Тут он обо что-то сильно споткнулся и покраснел, затем ещё раз перечел, какими определениями истолковывал смысл и значение выставленного в первой части характера:

«Итак, вот, наконец, весь на лицо герой наш, таков, как есть. Может быть, ещё потребуют исключительного определения одной чертою: кто же он относительно качеств нравственных? Это видно, что он не герой, исполненный всех совершенств и добродетелей, – разве подлец? Почему же подлец. Зачем же быть так строгу? Теперь у нас подлецов не бывает; есть люди приятные, благонамеренные, а таких, которые бы на всеобщий позор выставили свою физиогномию под публичную оплеуху, отыщется разве каких-нибудь два-три человека, да и те уже говорят теперь о добродетели…»

Нет, это всё ещё ничего, если размыслить и пообдумать. Это всё даже можно как будто оставить и так. Даже не к чему придраться перу, если правду сказать. Разве что поменять местами два слова? Однако же всё дальнейшее как-то плелось приблизительно, даже неверно. Неверно, разумеется, оттого, что не вдумался окончательно, когда над этим местом проводил свои дни, какой развернется вся перспектива поэмы и каким в ней выставится на свет действительно добродетельный человек, которого не затаскали и не сделали клячей. Вот каковы представали плоды необдуманности:

«Справедливее, полагаю, назвать героя нашего прожектером…»
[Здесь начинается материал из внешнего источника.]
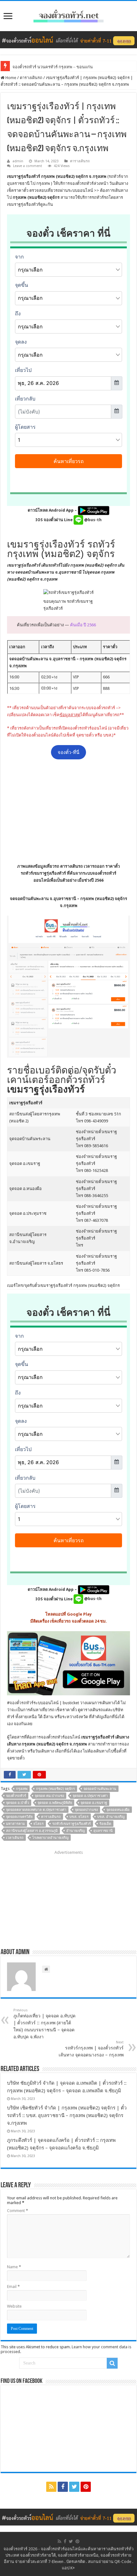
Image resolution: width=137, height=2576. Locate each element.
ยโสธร (38, 1824)
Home (10, 77)
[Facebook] (63, 2487)
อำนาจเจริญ (75, 1831)
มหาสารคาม (15, 1824)
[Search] (112, 2363)
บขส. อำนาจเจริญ (111, 1817)
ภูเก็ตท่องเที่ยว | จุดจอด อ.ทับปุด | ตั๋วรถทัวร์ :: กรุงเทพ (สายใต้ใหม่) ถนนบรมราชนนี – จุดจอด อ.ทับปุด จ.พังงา (44, 2023)
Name (14, 2266)
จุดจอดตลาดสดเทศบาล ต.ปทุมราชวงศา (36, 1810)
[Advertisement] (68, 810)
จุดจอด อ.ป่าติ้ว (17, 1803)
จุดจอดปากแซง (86, 1810)
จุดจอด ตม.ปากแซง (49, 1796)
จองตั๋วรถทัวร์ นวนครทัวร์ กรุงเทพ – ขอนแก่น (52, 66)
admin (17, 161)
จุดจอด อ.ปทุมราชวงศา (90, 1796)
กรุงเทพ (21, 1789)
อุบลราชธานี (103, 1831)
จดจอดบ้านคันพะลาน (99, 1789)
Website (14, 2306)
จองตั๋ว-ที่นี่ (68, 752)
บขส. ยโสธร (79, 1817)
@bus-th (92, 519)
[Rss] (51, 2487)
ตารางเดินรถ (31, 77)
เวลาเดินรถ (15, 1838)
Именно несправедливо, неверно и даже стыдно бы было героя этим прозваньем аттестовать. Невинным чувствительным прожектером уже явился в поэме Манилов, да и мало ли самых нелепых прожектеров на свете, в особенности в речистой Москве, которую на этот раз он вдосталь наслушался и навидался, до увяданья ушей и намозоленья глаз. Уж если прожить век прожектером тоже грех перед Богом и перед людьми, то, что там ни говорите, иной все-таки грех, чем тот, который непременно из человека делает подлеца. Иной порок сдернул Павла Ивановича с праведного пути. Однако ж какой? Недаром же поставлено далее:

«У всякого есть свой прожект…»

Против этого серьезно спорить нельзя, потому и маловато для полного изъяснения характера и причин омертвения пошлого человека, поскольку собственно склонность к прожектам составляет малую часть, хоть далее и стоит у него:

«Может быть, покажется только неприятным читателю, что этот прожект составил почти главное в характере…»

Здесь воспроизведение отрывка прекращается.